[Collection entries]
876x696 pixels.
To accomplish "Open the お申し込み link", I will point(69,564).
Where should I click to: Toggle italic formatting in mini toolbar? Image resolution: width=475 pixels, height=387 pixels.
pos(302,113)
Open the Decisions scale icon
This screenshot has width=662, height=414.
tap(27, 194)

**Action item:** Word for word, restate the lines above.

**Written answer:**
876x696 pixels.
To accomplish "Open the お申し込み link", I will point(69,564).
Where should I click to: Toggle italic formatting in mini toolbar? Image resolution: width=475 pixels, height=387 pixels.
pos(302,113)
Open the Decisions scale icon
This screenshot has width=662, height=414.
tap(27, 194)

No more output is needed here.